Introduction In patients with stage II endometrial cancer, a radical hysterectomy is recommended. Nevertheless, it is associated with complications such as longer operative time, greater blood loss, and post-operative urinary retention. Thus, a simpler hysterectomy can be done with adjuvant treatment to reduce local recurrence and with lesser postoperative morbidity. The aim of this study is to determine the impact of hysterectomy type on prognosis and the pattern of relapse in patients with stage II endometrial cancer.
Methods The study was approved by the Institutional Review Board; patient charts from the outpatient department of a tertiary hospital Section of Gynecologic Oncology of endometrial cancer patients with stage II disease from January 1, 2011 to December 31, 2020 were reviewed.

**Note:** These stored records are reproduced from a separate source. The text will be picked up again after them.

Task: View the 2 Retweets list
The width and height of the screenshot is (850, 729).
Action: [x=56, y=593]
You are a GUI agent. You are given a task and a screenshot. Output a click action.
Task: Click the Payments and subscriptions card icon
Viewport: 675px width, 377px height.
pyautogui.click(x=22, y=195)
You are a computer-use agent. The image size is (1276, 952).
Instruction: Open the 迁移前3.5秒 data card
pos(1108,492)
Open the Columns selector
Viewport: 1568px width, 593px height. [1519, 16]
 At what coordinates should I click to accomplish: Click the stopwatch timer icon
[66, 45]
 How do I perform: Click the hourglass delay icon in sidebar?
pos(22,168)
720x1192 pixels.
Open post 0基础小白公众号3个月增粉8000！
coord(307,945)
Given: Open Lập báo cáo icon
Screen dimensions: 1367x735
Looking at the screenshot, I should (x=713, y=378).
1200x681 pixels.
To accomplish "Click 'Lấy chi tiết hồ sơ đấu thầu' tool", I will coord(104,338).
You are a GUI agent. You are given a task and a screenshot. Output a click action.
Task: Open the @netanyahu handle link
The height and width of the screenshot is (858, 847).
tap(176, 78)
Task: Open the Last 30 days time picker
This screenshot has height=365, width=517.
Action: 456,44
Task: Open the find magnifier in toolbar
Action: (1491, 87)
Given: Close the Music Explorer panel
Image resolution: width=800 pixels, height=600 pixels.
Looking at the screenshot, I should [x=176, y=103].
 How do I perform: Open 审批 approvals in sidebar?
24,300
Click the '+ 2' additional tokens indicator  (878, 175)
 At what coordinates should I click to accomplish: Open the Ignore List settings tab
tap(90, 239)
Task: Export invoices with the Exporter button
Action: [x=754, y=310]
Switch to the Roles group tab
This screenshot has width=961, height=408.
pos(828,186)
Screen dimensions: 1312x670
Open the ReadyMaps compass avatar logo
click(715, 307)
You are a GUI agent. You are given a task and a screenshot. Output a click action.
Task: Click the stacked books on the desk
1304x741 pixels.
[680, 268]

Results The recurrence-free survival was higher among patients who underwent intrafascial and extrafascial hysterectomies at 12- and 24 months. However, at 36 months, those in the radical hysterectomy group have better recurrence-free survival (66%). For patients who underwent intrafascial hysterectomy, the overall survival at 12 and 24 months were 100%. For the extrafascial hysterectomy group, at 12 and 24 months, 100% overall survival; 88.89% (CI 43.3–98.36) at 36 months. For the radical hysterectomy group, at 12, 24, and 36 months, 100% overall survival, respectively. At 36 months, the radical hysterectomy group has better overall survival.
Conclusion/Implications The result of the retrospective study proposes that patients with stage II endometrial cancer who underwent radical hysterectomy had fewer recurrences. The radical hysterectomy group has also better overall survival as compared to the extrafascial hysterectomy group.